Analysts universally panned the jobs report on Friday, which showed a growth of only 80,000 jobs — slightly more than half of what’s needed just to keep up with population growth. It was the third straight disappointment in the series, making the second quarter of 2012 the worst period in two years for job creation. Anyone with even a passing understanding of the jobs data knew that the only good news from the report was that it wasn’t any worse.
Not everyone has a passing understanding of the jobs data, apparently:
We learned this morning that our businesses created 84,000 new jobs last month, and that overall means that businesses have created 4.4 million new jobs over the past 28 months, including 500,000 new manufacturing jobs. That’s a step in the right direction. (Applause.) That’s a step in the right direction.
A step in the right direction? Only if you think falling behind is the “right direction.”
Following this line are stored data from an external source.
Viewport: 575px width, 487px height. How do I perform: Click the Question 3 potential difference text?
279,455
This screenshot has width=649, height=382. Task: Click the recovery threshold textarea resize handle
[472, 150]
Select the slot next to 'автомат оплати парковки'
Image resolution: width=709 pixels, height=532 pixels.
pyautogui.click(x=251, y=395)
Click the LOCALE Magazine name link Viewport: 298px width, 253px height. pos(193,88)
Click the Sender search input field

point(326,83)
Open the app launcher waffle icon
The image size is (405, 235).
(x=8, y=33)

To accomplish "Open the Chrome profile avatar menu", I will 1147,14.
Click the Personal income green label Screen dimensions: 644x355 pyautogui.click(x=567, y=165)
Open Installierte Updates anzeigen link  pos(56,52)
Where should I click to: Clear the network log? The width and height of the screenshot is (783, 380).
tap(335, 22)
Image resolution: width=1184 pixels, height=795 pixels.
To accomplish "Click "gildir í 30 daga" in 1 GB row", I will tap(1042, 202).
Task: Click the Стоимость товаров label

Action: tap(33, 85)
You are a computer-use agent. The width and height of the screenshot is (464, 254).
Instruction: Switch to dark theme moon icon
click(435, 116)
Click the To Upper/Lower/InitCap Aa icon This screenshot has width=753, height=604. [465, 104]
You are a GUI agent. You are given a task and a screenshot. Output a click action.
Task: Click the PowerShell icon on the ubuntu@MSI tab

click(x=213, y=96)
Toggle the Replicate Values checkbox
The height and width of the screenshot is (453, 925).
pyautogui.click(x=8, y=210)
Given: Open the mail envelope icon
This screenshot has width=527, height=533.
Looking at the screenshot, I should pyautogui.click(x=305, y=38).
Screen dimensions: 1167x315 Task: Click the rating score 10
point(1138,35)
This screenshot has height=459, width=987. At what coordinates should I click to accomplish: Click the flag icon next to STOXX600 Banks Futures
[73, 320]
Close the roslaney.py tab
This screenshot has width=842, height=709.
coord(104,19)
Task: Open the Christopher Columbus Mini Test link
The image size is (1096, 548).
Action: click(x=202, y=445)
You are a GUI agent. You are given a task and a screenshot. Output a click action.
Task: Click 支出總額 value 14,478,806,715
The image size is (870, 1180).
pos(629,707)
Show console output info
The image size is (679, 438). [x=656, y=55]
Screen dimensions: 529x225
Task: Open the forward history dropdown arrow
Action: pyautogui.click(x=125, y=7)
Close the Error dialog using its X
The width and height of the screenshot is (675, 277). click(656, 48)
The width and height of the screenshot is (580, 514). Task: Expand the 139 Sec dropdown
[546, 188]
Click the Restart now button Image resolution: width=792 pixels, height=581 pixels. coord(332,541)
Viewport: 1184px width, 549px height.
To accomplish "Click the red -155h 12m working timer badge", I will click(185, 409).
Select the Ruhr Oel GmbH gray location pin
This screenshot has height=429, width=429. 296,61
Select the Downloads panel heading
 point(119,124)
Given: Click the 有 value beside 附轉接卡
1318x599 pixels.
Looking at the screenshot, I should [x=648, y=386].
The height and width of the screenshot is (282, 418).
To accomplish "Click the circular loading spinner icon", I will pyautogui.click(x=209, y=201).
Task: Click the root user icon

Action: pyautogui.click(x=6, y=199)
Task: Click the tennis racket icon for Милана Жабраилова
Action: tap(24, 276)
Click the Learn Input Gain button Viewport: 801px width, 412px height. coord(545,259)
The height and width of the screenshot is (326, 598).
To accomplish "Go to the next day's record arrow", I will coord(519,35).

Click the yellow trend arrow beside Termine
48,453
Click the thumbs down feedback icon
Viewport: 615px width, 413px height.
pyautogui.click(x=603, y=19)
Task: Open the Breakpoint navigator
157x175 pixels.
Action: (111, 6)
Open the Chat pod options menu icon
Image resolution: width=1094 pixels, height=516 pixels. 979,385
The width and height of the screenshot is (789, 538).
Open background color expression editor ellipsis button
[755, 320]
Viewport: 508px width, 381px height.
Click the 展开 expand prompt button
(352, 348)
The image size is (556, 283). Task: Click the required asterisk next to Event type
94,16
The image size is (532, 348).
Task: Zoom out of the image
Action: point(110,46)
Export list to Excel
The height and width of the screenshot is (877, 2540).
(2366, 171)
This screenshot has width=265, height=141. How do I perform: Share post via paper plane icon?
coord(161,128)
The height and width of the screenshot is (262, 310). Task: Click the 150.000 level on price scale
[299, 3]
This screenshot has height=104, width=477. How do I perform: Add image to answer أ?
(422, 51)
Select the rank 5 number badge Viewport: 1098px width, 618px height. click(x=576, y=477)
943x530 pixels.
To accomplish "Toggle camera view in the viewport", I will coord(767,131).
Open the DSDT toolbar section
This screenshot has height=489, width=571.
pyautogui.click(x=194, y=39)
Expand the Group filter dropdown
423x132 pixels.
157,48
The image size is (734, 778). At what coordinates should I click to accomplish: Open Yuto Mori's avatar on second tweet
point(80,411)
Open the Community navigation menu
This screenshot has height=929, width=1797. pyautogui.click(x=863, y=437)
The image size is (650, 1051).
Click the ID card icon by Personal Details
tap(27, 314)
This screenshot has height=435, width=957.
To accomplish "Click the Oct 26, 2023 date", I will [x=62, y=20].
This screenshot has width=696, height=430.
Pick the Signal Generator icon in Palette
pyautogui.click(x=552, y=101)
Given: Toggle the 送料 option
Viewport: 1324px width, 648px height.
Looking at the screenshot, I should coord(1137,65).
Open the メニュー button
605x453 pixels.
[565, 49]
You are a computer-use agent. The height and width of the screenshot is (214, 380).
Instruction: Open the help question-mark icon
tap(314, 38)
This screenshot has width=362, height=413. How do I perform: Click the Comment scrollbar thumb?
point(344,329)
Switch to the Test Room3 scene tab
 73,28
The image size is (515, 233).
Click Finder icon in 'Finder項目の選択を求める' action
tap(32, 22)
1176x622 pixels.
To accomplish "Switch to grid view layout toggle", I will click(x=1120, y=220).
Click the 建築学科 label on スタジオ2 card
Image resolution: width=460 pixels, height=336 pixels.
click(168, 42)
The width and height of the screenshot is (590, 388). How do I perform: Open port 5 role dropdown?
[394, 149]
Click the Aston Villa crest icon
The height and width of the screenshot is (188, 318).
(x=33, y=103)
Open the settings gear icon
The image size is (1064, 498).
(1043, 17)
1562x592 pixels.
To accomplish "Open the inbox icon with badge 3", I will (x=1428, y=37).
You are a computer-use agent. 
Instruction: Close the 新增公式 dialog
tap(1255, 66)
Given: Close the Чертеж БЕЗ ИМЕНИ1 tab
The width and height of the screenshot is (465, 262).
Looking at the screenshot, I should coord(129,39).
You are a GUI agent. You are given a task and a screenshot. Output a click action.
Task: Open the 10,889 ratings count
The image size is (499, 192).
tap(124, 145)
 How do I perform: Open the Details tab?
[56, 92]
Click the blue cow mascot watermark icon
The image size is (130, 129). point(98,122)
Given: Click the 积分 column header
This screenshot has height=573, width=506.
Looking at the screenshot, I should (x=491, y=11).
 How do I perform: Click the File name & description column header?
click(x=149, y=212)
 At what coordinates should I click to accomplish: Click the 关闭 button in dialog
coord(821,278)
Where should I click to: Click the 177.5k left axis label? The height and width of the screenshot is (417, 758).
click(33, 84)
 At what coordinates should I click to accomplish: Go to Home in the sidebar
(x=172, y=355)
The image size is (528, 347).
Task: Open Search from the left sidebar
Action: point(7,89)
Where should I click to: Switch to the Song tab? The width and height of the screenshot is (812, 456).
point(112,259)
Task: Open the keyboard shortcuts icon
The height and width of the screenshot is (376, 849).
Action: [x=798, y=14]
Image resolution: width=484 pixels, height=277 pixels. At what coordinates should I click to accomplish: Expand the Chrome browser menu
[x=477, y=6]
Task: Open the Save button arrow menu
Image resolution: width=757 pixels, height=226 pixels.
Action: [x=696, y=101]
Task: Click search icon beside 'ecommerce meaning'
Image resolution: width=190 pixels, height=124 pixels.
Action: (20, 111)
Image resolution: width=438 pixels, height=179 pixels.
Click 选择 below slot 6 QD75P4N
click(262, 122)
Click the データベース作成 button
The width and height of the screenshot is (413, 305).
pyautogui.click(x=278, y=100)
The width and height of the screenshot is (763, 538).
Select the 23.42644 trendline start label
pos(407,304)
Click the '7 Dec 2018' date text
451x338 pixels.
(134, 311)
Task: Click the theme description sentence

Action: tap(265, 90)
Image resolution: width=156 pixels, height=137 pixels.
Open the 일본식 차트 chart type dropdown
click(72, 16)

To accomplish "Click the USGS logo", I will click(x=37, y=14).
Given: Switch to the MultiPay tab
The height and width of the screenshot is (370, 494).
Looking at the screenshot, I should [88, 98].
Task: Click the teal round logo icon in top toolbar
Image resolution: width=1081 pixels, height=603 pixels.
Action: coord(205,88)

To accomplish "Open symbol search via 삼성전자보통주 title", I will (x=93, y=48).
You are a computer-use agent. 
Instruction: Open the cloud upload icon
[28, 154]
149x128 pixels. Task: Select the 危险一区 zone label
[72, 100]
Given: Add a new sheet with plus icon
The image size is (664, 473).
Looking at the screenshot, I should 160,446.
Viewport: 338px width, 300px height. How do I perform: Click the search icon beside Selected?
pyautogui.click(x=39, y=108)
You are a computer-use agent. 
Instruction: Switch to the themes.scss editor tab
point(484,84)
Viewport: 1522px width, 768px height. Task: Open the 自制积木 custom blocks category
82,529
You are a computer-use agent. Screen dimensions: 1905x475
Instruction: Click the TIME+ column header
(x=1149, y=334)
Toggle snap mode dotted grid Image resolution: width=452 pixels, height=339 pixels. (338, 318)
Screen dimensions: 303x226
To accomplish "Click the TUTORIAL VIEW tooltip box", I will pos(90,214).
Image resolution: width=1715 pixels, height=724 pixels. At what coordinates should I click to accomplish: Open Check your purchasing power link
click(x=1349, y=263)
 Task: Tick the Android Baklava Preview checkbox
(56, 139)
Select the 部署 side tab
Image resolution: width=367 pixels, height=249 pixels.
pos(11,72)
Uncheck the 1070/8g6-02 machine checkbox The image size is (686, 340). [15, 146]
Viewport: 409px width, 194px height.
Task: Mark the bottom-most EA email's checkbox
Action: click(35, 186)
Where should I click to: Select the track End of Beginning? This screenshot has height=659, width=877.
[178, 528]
By the way, BLS data shows that the US has added 3.75 million jobs in the last 28 months, not 4.4 million (138,665,000 in February 2010 and 142,415,000 in June 2012). As I mentioned yesterday, the 28-month starting point was picked by the White House to conveniently overlook the million-plus job loss from the start of the recovery in June 2009, which was four months after Obama signed the stimulus bill that was supposed to keep unemployment from reaching 8%. But even at the rate Obama claims for the period that ignores jobs lost during the recovery (and not the recession that preceded it), that only comes to 157,142 jobs added per month, or about what would have been needed just to keep up with population growth.
In other words, even if Obama’s bogus numbers had been true, it wouldn’t have been “a step in the right direction.” It would have been marching in place.